- Source excerpt
....

# Get data using datahub catalog

datahub uri : [https://datahub.course.aiengineer.codex-platform.com/](https://datahub.course.aiengineer.codex-platform.com/)

In this notebook we want to access some data browsing the datahub catalog.

We should be able to see our chicago data in clickhouse, thanks to the [../Data_Platform_Foundation/1_empower_analysis_with_db_and_viz.ipynb](../Data_Platform_Foundation/1_empower_analysis_with_db_and_viz.ipynb) notebook

Let's verify that the data is in clickhouse before continuing

## 0.0 Prerequisite : chigago taxi data in clickhouse

In [None]:
#pip install pandahouse minio
import pandahouse as ph
import pandas as pd

In [None]:
### helper function for handle this python client
def write_clickhouse(query,connection):
    print(query)

....

- Entries shown
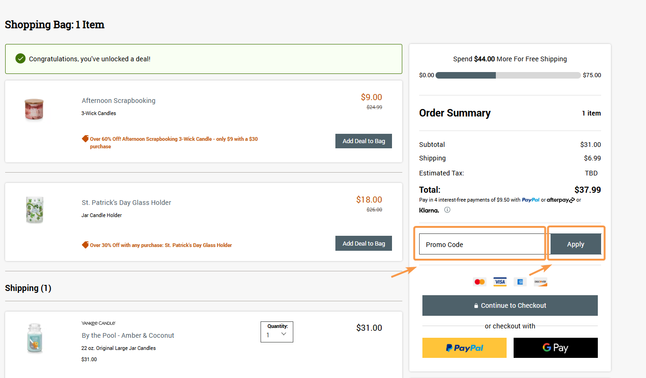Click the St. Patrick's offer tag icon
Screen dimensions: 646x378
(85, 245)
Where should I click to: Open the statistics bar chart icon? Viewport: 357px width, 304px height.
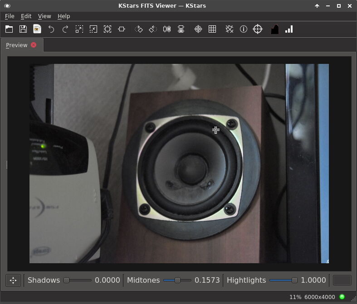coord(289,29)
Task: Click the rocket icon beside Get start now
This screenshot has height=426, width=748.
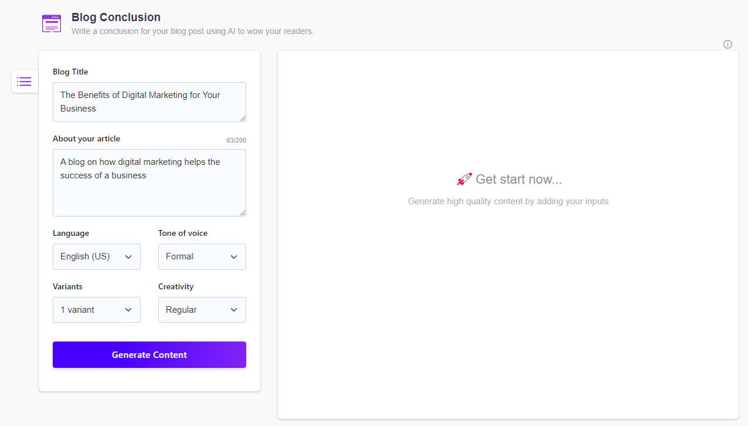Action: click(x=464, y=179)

....

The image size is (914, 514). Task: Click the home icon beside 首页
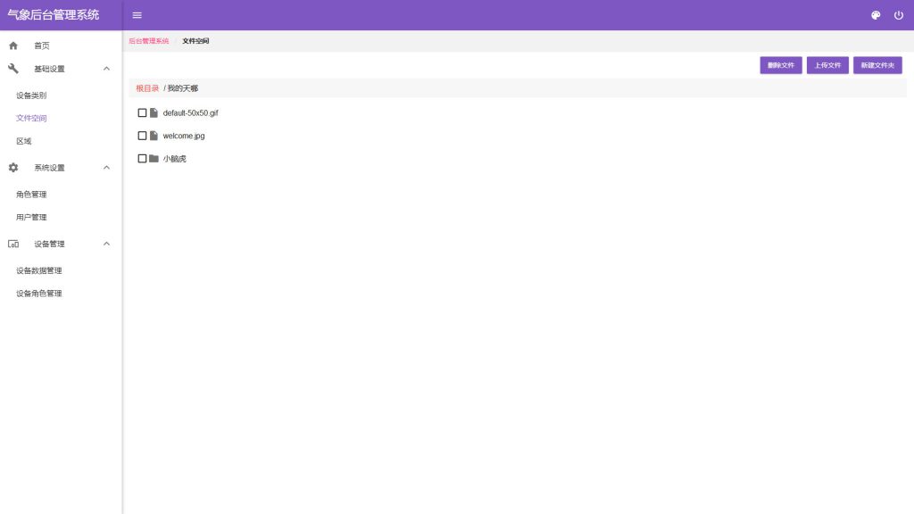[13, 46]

....

- Short problem
Can you continue the datahub catalog notebook above, picking up right after its last line?

- Output of the task
    try:
        ph.read_clickhouse(query,connection=connection)
    except KeyError:
        print("Nothing to return")

In [None]:
##db name is firstname_lastname like your username but with "_" instead of "-"
dbname = ''#firstname_lastname
dbtable='chicago_taxi'
## connect with your dbname
connection = dict(database=dbname,
                  host='http://clickhouse-install.clickhouse.svc.cluster.local:8123',
                  user='admin',
                  password='B1gdata-demo')

In [None]:
# verifiy if the db exists
ph.read_clickhouse(f"show databases",connection=connection)

If you see your database, verify your dataset is present, if you can't see your database : go to 0.1, otherwise, go directly to 1.0

In [None]:
ph.read_clickhouse(f"select * from {dbname}.{dbtable} limit 5",connection=connection).head()

## 0.1 Recover taxi trips and push into clickhouse (if it is not already here)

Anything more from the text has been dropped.